Thank you again for the tutorial, all is working fine, except that I have to manually launch with :

sudo wg-quick up wg0

Everytime I reboot, I get the following errors

Dec 27 21:19:45 osmc wg-quick[2715]: Name or service not known: `my.service:xxxxx' [EDITED]
Dec 27 21:19:45 osmc wg-quick[2715]: Configuration parsing error
Dec 27 21:19:45 osmc wg-quick[2624]: [#] ip link delete dev wg0
Dec 27 21:19:46 osmc systemd[1]: wg-quick@wg0.service: Main process exited, code=exited, status=1/FAILURE
░░ Subject: Unit process exited
░░ Defined-By: systemd
░░ Support: https://www.debian.org/support
░░ 
░░ An ExecStart= process belonging to unit wg-quick@wg0.service has exited.
░░ 
░░ The process' exit code is 'exited' and its exit status is 1.
Dec 27 21:19:46 osmc systemd[1]: wg-quick@wg0.service: Failed with result 'exit-code'.
░░ Subject: Unit failed
░░ Defined-By: systemd
░░ Support: https://www.debian.org/support
░░ 
░░ The unit wg-quick@wg0.service has entered the 'failed' state with result 'exit-code'.
Dec 27 21:19:46 osmc systemd[1]: Failed to start WireGuard via wg-quick(8) for wg0.
░░ Subject: A start job for unit wg-quick@wg0.service has failed
░░ Defined-By: systemd
░░ Support: https://www.debian.org/support
░░ 
░░ A start job for unit wg-quick@wg0.service has finished with a failure.

> **Parts of the exercise**
1. Set down the WireGuard post word for word, from "Dec 27 21:19:46 osmc systemd[1]: Failed" up to and including "with a failure.".
2. Take the WireGuard post further, picking up right after its last line.

> **Provided material**

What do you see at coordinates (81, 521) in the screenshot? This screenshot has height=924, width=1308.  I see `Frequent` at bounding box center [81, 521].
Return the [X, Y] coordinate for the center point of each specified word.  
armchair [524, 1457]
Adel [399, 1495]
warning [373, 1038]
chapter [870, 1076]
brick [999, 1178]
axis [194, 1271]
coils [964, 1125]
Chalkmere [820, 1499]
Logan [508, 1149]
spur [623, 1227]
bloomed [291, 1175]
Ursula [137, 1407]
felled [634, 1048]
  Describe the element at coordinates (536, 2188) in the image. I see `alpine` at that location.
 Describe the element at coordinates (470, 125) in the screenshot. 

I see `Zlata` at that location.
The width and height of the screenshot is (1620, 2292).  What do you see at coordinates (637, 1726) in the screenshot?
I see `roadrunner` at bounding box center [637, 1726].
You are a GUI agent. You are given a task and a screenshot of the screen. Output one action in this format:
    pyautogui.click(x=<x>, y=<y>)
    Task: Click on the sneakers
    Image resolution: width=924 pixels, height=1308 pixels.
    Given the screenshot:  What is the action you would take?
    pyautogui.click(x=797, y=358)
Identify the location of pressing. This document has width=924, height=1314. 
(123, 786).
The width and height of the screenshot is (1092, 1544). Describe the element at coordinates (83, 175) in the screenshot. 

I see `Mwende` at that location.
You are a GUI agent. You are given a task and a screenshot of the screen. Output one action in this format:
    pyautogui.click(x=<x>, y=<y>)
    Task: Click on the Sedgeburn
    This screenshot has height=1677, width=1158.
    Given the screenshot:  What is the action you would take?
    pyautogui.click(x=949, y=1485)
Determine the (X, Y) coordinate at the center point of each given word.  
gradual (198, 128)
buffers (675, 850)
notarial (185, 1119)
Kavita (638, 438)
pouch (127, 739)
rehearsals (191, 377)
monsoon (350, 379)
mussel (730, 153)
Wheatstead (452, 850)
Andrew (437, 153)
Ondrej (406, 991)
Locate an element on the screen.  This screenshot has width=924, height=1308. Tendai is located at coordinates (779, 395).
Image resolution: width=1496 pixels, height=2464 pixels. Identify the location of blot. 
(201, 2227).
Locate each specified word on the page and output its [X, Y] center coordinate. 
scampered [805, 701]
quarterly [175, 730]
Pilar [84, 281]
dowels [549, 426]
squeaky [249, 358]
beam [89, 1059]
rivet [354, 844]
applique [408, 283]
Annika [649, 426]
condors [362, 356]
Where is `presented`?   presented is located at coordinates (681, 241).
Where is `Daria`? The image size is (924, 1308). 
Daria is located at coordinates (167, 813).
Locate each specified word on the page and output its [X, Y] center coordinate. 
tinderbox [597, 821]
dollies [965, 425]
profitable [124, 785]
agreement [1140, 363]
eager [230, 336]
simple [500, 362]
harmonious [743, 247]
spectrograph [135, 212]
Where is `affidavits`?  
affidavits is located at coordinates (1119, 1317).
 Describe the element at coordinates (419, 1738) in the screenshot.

> **Answers for the tasks**
1.
Dec 27 21:19:46 osmc systemd[1]: Failed to start WireGuard via wg-quick(8) for wg0.
░░ Subject: A start job for unit wg-quick@wg0.service has failed
░░ Defined-By: systemd
░░ Support: https://www.debian.org/support
░░ 
░░ A start job for unit wg-quick@wg0.service has finished with a failure.

2.
░░ 
░░ The job identifier is 98 and the job result is failed.

It would seem that osmc does not immediately find my wireguard server, possibly because of wlan0 not being enabled? If that is the case, how could I delay wg0 being loaded up upon startup?

Any other ideas what could be causing this?

Many thanks for your input.

I’m using Wireguard here on a Vero V and it’s connecting reliably every time.
Using an Ethernet connection.

I just did systemctl enable on the service to make it persistent.
Your issue looks like a configuration problem potentially.

Thanks, I’ll run through the different commands again, hopefully something I have missed.

Apart from that WireGuard seems very good indeed.

Give it another go and let me know how you get on.

OK, basically this is the verdict:

  • reboot = OK. WireGuard boots up fine, all works great.
  • power off (remove plug) = the next day WireGuard seems to be failing. This is what I get:
osmc@osmc:~$ systemctl status wg-quick@wg0.service
● wg-quick@wg0.service - WireGuard via wg-quick(8) for wg0
     Loaded: loaded (/lib/systemd/system/wg-quick@.service; enabled; vendor preset: enabled)
     Active: active (exited) since Wed 2023-12-27 21:41:14 CET; 4min 23s ago
       Docs: man:wg-quick(8)
             man:wg(8)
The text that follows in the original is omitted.